Mark
Mark

Reputation: 4873

How JS Scope / Closures is Passing Argument

Can someone explain why in the following function, I am able to pass an argument to a nested function? My understanding is that it has to do something with closures and scope(which I thought I had a decent understanding of), but I can seem to follow how exactly this argument is being passed.

The below function outputs 1,2 respectively.
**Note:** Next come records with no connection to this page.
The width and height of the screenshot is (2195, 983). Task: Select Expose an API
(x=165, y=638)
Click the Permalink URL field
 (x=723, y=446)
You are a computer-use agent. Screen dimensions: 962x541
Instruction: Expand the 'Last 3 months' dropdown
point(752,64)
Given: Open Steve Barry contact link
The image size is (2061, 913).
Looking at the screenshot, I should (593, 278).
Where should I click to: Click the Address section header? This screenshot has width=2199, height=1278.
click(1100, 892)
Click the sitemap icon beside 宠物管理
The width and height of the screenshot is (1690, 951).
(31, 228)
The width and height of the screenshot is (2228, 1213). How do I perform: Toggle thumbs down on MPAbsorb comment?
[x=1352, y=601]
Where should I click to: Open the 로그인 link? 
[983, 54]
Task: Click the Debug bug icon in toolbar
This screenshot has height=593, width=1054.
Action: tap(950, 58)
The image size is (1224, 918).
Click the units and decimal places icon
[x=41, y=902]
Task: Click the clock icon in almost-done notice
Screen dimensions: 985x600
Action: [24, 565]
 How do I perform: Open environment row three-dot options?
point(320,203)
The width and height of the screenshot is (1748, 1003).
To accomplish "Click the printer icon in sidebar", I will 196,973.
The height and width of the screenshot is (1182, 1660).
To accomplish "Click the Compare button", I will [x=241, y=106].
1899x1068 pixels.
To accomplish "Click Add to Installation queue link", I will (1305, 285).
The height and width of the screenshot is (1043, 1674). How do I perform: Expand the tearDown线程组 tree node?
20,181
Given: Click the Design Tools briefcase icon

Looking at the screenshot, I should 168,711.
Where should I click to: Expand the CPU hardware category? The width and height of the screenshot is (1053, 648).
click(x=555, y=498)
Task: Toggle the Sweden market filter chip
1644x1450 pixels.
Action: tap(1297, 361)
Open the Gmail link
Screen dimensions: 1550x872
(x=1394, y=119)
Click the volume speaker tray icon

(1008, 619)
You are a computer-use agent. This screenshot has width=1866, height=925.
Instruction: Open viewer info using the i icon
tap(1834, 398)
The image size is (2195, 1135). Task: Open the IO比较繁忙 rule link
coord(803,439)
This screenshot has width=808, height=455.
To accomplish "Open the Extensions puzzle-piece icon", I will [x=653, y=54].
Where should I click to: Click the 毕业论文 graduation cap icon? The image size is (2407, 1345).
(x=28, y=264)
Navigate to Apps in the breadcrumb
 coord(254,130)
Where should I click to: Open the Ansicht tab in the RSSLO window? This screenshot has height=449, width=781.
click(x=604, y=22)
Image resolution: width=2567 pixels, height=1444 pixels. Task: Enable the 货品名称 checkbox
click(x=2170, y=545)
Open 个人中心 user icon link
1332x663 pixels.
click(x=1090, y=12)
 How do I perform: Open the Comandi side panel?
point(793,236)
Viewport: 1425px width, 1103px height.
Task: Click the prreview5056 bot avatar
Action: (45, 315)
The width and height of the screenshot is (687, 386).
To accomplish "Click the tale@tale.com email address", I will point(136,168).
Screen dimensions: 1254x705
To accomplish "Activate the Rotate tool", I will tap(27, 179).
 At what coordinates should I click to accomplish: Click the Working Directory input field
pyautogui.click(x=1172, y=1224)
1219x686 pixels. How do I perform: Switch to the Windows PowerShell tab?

But how is the return statement doThis() getting the argument/parameter for "a"? I cant figure where/how this is accessed/passed.

function doSomething(){
  var b = 1;
  return function doThis(a){
        console.log(b);//1
        console.log(a);//2
  }
}
var exec = doSomething();
exec(2);

Upvotes: 1

Views: 50

Answers (2)

VLAZ
VLAZ

Reputation: 28958

The function doSomething() returns another function so when you execute

var exec = doSomething();

You can think of that exec as containing the following function

function doThis(a){ // <- takes an argument
    console.log(1); // comes from the b argument in the outer scope
    console.log(a); // not set yet
}

Thus when you call exec(2) you are actually calling doThis() with an argument 2 which becomes the value of a.

This is a slightly simplified version. To expand on that, the doSomething() function is described as closing over doThis() creating a closure. Conversely, the function doThis() is closed over or inside a closure. The closure itself is simply a limited state around the function:

function doSomething(){ // --> defines the closure
  var b = 1; // variable only visible within doSomething()
  return function doThis(a){ //<--> function has access to everything in doSomething(). Also defines another closure
        console.log(b); // --> accesses the OUTER scope
        console.log(a); // <-- comes from the INNER scope
  } // <-- end INNER scope
} // --> end OUTER scope

When you execute doSomething() the returned result still retains access to the scope within it, this is why doThis() has access to the value b - it's simply reachable for it. It's similar how you can do

var foo = 40;

function bar(value) {
  return foo + value;
}

console.log(bar(2));

Only in this instance any other code will have acces to foo as it's a global variable, so if you do foo = 100 in a different function, that will change the output of bar(). A closure prevents the code inside from being reachable from outside the closure.

Upvotes: 4

Phillip Chan
Phillip Chan

Reputation: 993

When you assign var exec = doSomething();, exec is basically writing:

 var doSomething = function(a) {
        console.log(b);
        console.log(a);
  }

It became its own function. So passing in 2 like so exec(2) works like any normal function except that it has the variable b available to it because of the closure.